Please reproduce every entry below word for word.

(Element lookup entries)
Begin
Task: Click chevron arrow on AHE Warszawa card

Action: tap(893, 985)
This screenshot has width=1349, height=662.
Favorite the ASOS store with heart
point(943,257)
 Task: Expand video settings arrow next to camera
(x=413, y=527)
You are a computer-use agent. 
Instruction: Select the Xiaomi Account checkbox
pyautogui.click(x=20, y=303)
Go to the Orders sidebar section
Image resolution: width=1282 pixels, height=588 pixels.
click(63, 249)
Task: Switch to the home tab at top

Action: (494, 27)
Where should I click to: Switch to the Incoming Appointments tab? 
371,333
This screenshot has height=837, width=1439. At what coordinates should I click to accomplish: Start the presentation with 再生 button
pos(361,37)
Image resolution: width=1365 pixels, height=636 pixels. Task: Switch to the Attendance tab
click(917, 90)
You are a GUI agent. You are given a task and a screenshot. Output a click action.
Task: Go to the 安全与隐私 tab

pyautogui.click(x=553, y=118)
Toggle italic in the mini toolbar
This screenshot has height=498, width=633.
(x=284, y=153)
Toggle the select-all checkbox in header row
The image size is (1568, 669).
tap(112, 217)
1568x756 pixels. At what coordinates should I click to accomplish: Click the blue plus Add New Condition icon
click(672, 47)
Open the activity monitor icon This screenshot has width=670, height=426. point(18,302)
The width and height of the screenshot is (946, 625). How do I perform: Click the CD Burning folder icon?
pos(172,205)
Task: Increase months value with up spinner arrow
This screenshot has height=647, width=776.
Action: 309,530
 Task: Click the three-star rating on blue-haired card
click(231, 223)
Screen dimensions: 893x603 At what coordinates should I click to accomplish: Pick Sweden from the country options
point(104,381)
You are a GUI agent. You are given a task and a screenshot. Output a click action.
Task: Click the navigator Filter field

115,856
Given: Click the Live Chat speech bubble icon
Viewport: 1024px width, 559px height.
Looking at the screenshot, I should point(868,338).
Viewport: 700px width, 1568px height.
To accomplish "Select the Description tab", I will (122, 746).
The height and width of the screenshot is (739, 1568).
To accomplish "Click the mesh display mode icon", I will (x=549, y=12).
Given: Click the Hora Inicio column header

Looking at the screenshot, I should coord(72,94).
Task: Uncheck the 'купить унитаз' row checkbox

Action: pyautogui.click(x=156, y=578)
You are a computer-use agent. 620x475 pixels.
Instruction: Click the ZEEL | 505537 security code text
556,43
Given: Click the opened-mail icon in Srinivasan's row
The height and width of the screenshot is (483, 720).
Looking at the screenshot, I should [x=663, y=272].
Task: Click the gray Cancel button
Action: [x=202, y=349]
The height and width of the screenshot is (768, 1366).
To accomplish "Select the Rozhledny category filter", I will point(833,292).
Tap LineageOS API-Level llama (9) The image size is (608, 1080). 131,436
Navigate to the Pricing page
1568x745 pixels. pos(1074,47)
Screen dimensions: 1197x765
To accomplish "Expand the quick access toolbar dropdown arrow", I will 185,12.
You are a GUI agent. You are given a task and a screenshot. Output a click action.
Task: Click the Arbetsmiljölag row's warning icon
End
> _REPLY TO THE EXERCISE_:
Task: Click chevron arrow on AHE Warszawa card

Action: tap(893, 985)
This screenshot has width=1349, height=662.
Favorite the ASOS store with heart
point(943,257)
 Task: Expand video settings arrow next to camera
(x=413, y=527)
You are a computer-use agent. 
Instruction: Select the Xiaomi Account checkbox
pyautogui.click(x=20, y=303)
Go to the Orders sidebar section
Image resolution: width=1282 pixels, height=588 pixels.
click(63, 249)
Task: Switch to the home tab at top

Action: (494, 27)
Where should I click to: Switch to the Incoming Appointments tab? 
371,333
This screenshot has height=837, width=1439. At what coordinates should I click to accomplish: Start the presentation with 再生 button
pos(361,37)
Image resolution: width=1365 pixels, height=636 pixels. Task: Switch to the Attendance tab
click(917, 90)
You are a GUI agent. You are given a task and a screenshot. Output a click action.
Task: Go to the 安全与隐私 tab

pyautogui.click(x=553, y=118)
Toggle italic in the mini toolbar
This screenshot has height=498, width=633.
(x=284, y=153)
Toggle the select-all checkbox in header row
The image size is (1568, 669).
tap(112, 217)
1568x756 pixels. At what coordinates should I click to accomplish: Click the blue plus Add New Condition icon
click(672, 47)
Open the activity monitor icon This screenshot has width=670, height=426. point(18,302)
The width and height of the screenshot is (946, 625). How do I perform: Click the CD Burning folder icon?
pos(172,205)
Task: Increase months value with up spinner arrow
This screenshot has height=647, width=776.
Action: 309,530
 Task: Click the three-star rating on blue-haired card
click(231, 223)
Screen dimensions: 893x603 At what coordinates should I click to accomplish: Pick Sweden from the country options
point(104,381)
You are a GUI agent. You are given a task and a screenshot. Output a click action.
Task: Click the navigator Filter field

115,856
Given: Click the Live Chat speech bubble icon
Viewport: 1024px width, 559px height.
Looking at the screenshot, I should point(868,338).
Viewport: 700px width, 1568px height.
To accomplish "Select the Description tab", I will (122, 746).
The height and width of the screenshot is (739, 1568).
To accomplish "Click the mesh display mode icon", I will (x=549, y=12).
Given: Click the Hora Inicio column header

Looking at the screenshot, I should coord(72,94).
Task: Uncheck the 'купить унитаз' row checkbox

Action: pyautogui.click(x=156, y=578)
You are a computer-use agent. 620x475 pixels.
Instruction: Click the ZEEL | 505537 security code text
556,43
Given: Click the opened-mail icon in Srinivasan's row
The height and width of the screenshot is (483, 720).
Looking at the screenshot, I should [x=663, y=272].
Task: Click the gray Cancel button
Action: [x=202, y=349]
The height and width of the screenshot is (768, 1366).
To accomplish "Select the Rozhledny category filter", I will point(833,292).
Tap LineageOS API-Level llama (9) The image size is (608, 1080). 131,436
Navigate to the Pricing page
1568x745 pixels. pos(1074,47)
Screen dimensions: 1197x765
To accomplish "Expand the quick access toolbar dropdown arrow", I will 185,12.
You are a GUI agent. You are given a task and a screenshot. Output a click action.
Task: Click the Arbetsmiljölag row's warning icon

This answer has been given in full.